#### [Work to be completed]
The material below holds the lines to copy: from the one with "Click the Google Password Manager title" up to and including the one with "Screen dimensions: 582x607". Copy them exactly and skip the pictures.

#### [Extracted records]

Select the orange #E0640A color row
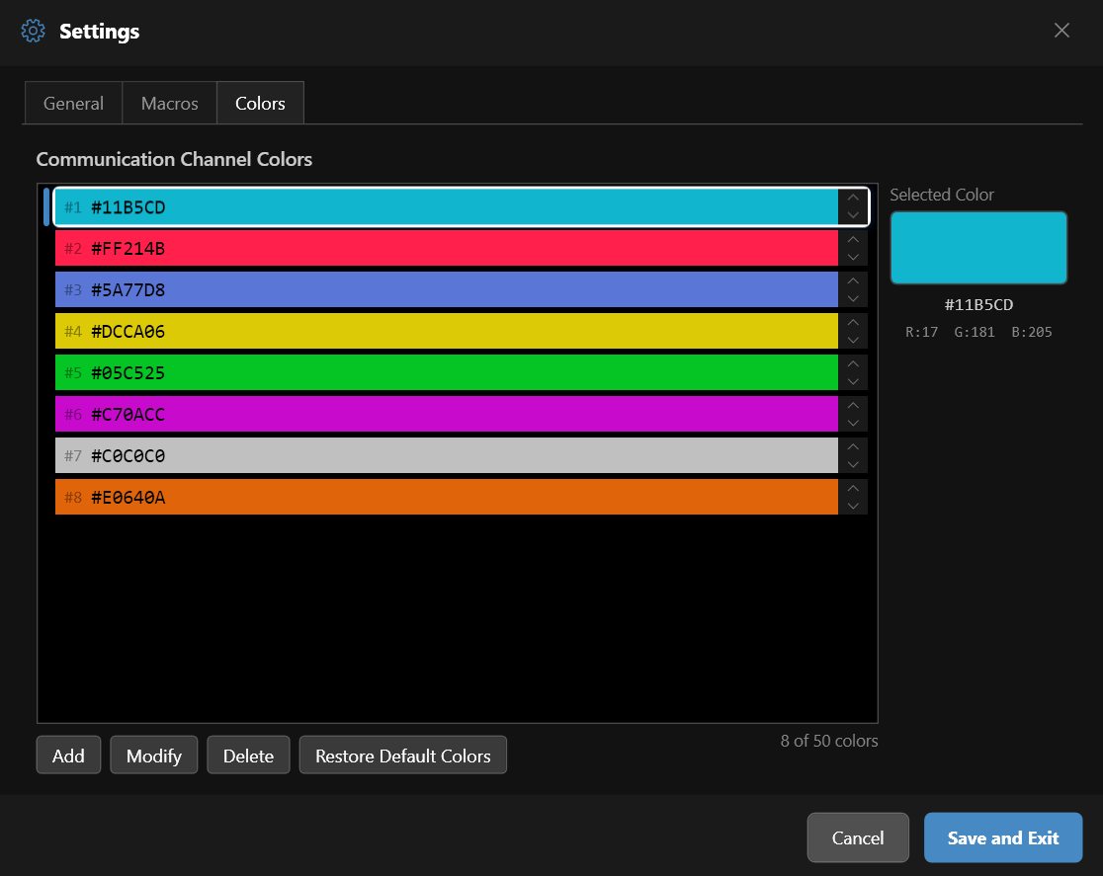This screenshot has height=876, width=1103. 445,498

--

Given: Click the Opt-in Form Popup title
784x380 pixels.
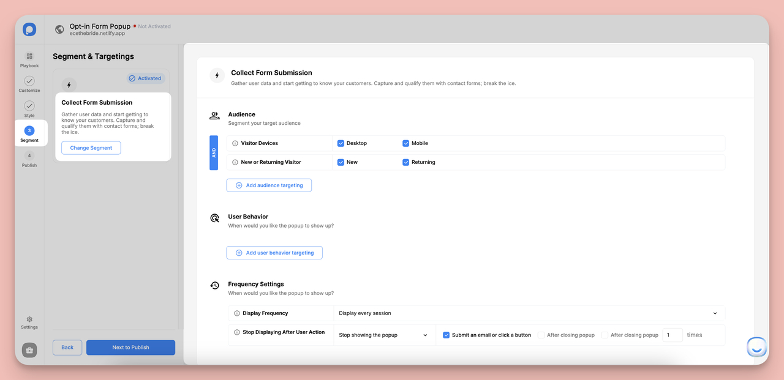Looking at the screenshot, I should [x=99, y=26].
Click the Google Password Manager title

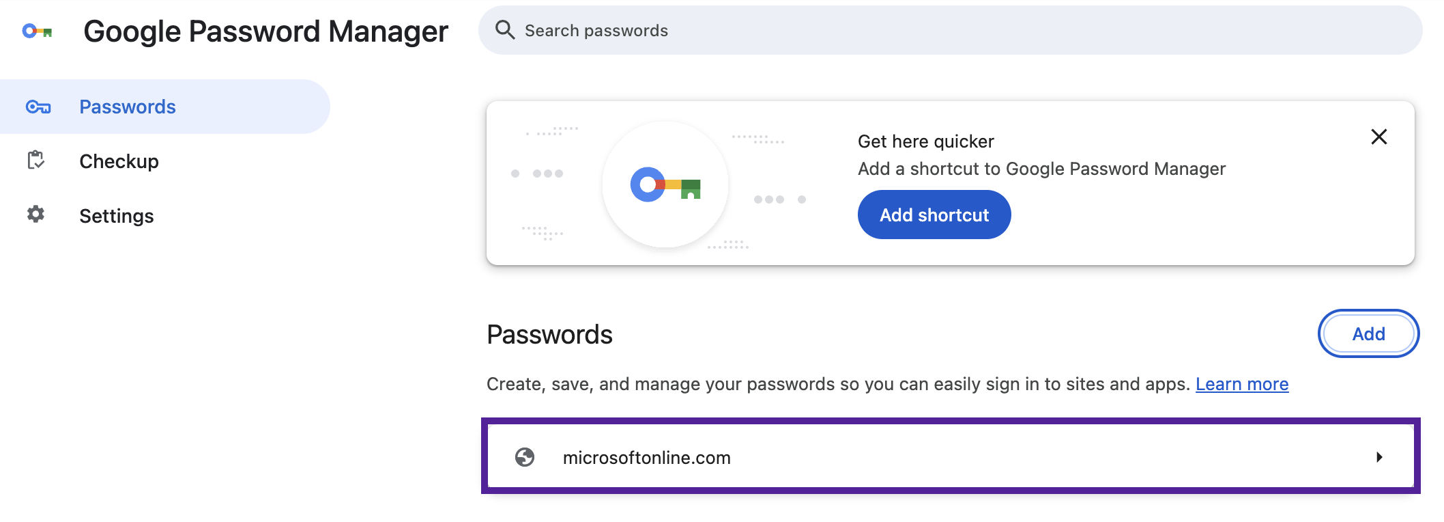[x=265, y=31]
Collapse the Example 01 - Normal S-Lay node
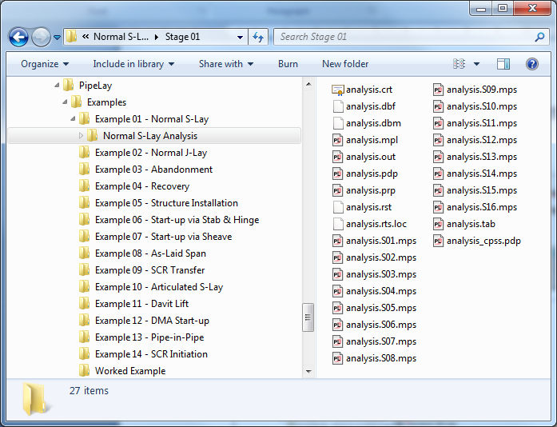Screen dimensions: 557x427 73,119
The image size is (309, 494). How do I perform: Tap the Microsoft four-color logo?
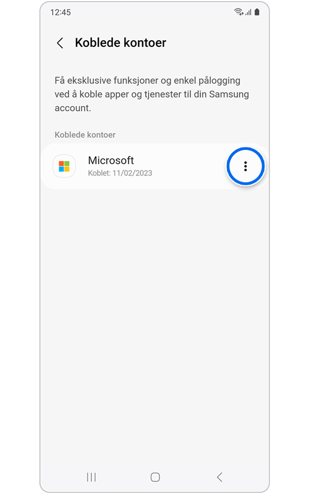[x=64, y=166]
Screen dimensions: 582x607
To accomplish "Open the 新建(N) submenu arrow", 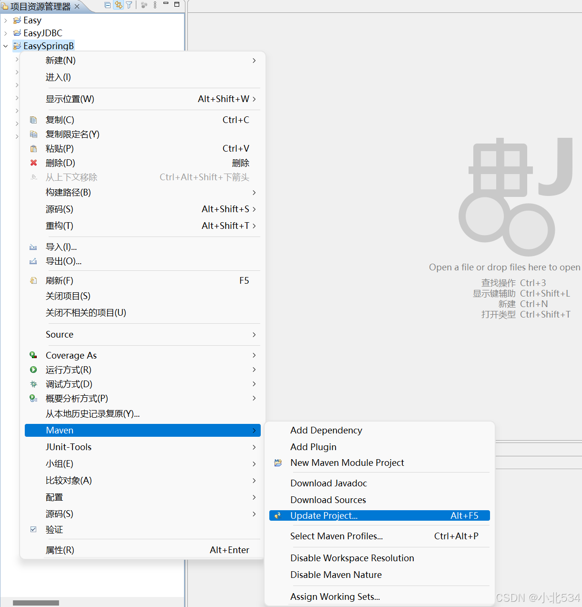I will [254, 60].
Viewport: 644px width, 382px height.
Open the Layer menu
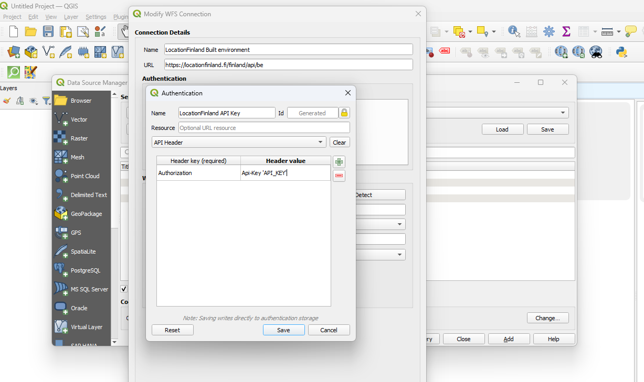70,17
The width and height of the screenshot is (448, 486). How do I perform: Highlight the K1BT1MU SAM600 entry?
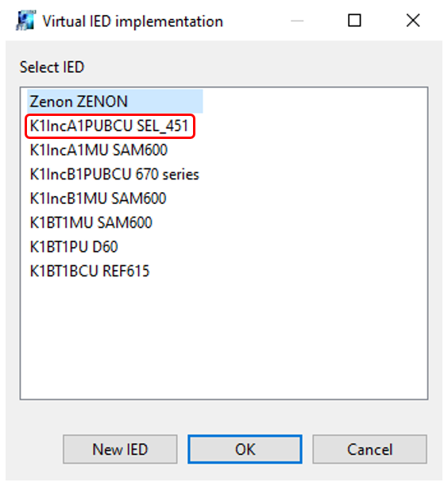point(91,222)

#### [Reply]
Click the Google Password Manager title

[x=265, y=31]
Collapse the Example 01 - Normal S-Lay node
Screen dimensions: 557x427 73,119
The image size is (309, 494). How do I perform: Tap the Microsoft four-color logo?
[x=64, y=166]
Screen dimensions: 582x607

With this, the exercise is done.